The desires of people who live in the belt line are more important than people who speed through it.
We all share the same city. The desires of the people in the Beltline doesn't trump other neighborhoods any more than the desires of Tuscany trumps other neighborhoods. I don't care one way or another if cars get blocked at 11th or not, as I don't use it often, and don't drive that often but I agree with others that you can't just cut off vehicle infrastructure because you don't like vehicles, no more than drives get to cut off cycle infrastructure because they don't like it.. For better or worse, 95% of the people in the city use vehicles, and probably always will.
Literally nobody would ever want to go back to the old system of having to take a bus, train or a horse and carriage to get around. Absolutely nobody would choose that.
This sums it up well. Very few people go away from vehicles as a choice if they don't have to. Those other cities like Hong Kong and Moscow, London etc have low rates of car usage, because it's too inconvenient and too expensive to drive, it's not that people are choosing that. If they could dive a car easily, and inexpensively, they would in a second.
 
Ah yeah, that probably explains why real estate in New York, London, and Paris is super affordable and no one wants to move there.
Not to be too nitpicky, but those three cities are growing rather slowly considering their size. They’re barely growing faster than Calgary in raw numbers but are 10 times the size. Many of the cities you listed as the most driveable cities are actually much faster growing. I don’t know if there’s a correlation, just saying that not everybody is dying to move to New York, London or Paris and the price of real estate in those cities has nothing to do with whether people drive or walk, but simply, because they are alpha cities.

So, in an attempt to get this thread, back to some sanity, I will say I agree that the city doesn’t need to be increasing driving infrastructure, as we already have plenty of it, and we can scale it back in some cases, for example, pairing down some of the lanes on 9th Avenue or McLeod Trail, among others but I don’t believe closing 11th St. to cars is a good idea. Sure, reduce it down to one lane in each direction that’s fine but closing it all together doesn’t make any sense..
 
You're right, when traffic starts to get backed up and there's perpetual gridlock in the core, we can just pick up all the buildings, move them back a few meters and build more lanes.

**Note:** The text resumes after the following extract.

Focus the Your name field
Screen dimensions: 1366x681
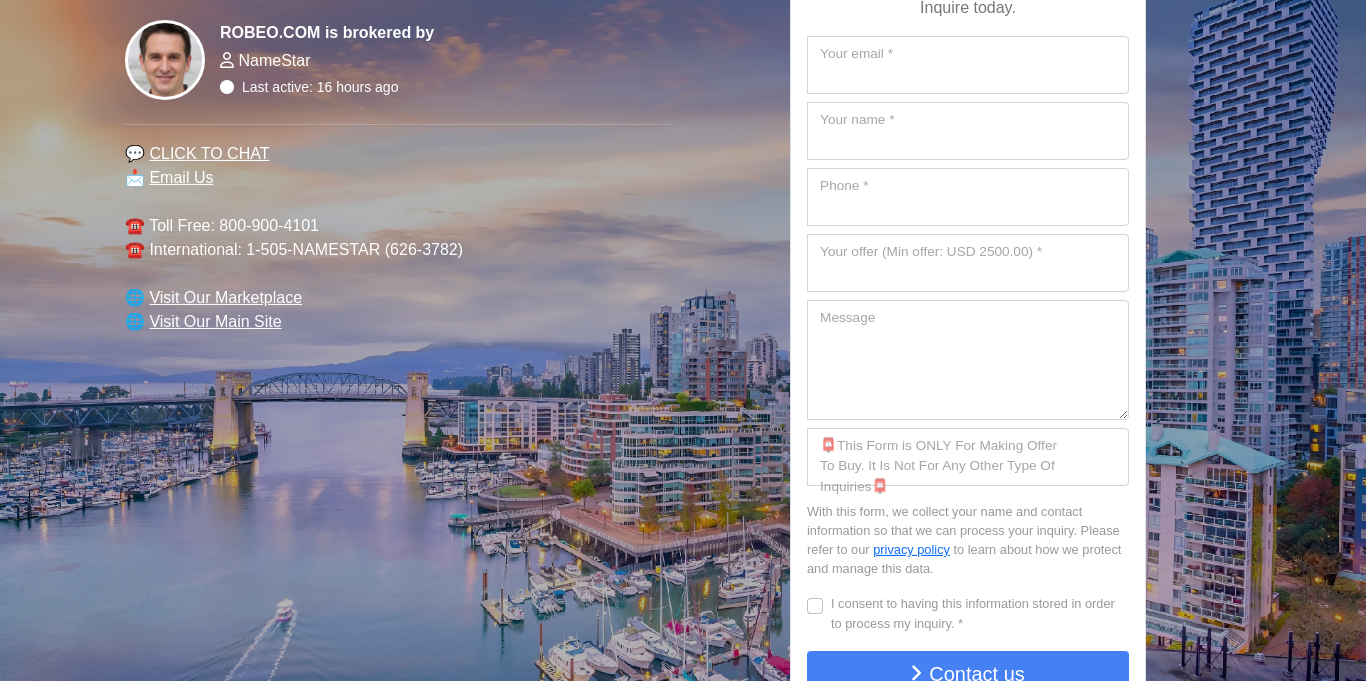[x=968, y=131]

Also, can you believe all these school zones? Who cares if a few kids die, as long as my commute is fast!
@christopherplace I agree with many of the things you’re advocating for, but wanting to leave 11th street open to cars doesn’t equate to not caring if a few kids die.
If was a case if having to choose between vehicles and active mode, I might be inclined to choose active mode, but if we can have both why not?
Reducing 11th street to one vehicle lane in each direction is a decent compromise. As long as the pedestrian/cycle portion is done well I’m happy.
 
My vote is mainly on cost for the 11 Street car v. no car options - unlike almost every other project in the city's history, there's really not a convincing "need" for the vehicle access to be maintained here. Before anyone get's too excited in rebuttal - sure, it would be nice for car access to be maintained some specific routes and trips, but 11th is probably the least consequential road crossing into and out of the core for vehicles, on account it's really a short dead-end street, and has functioned with a train crossing for a century - it's simply not a major or important corridor for vehicles, nor has it ever been relied upon as one due to frequent train interference.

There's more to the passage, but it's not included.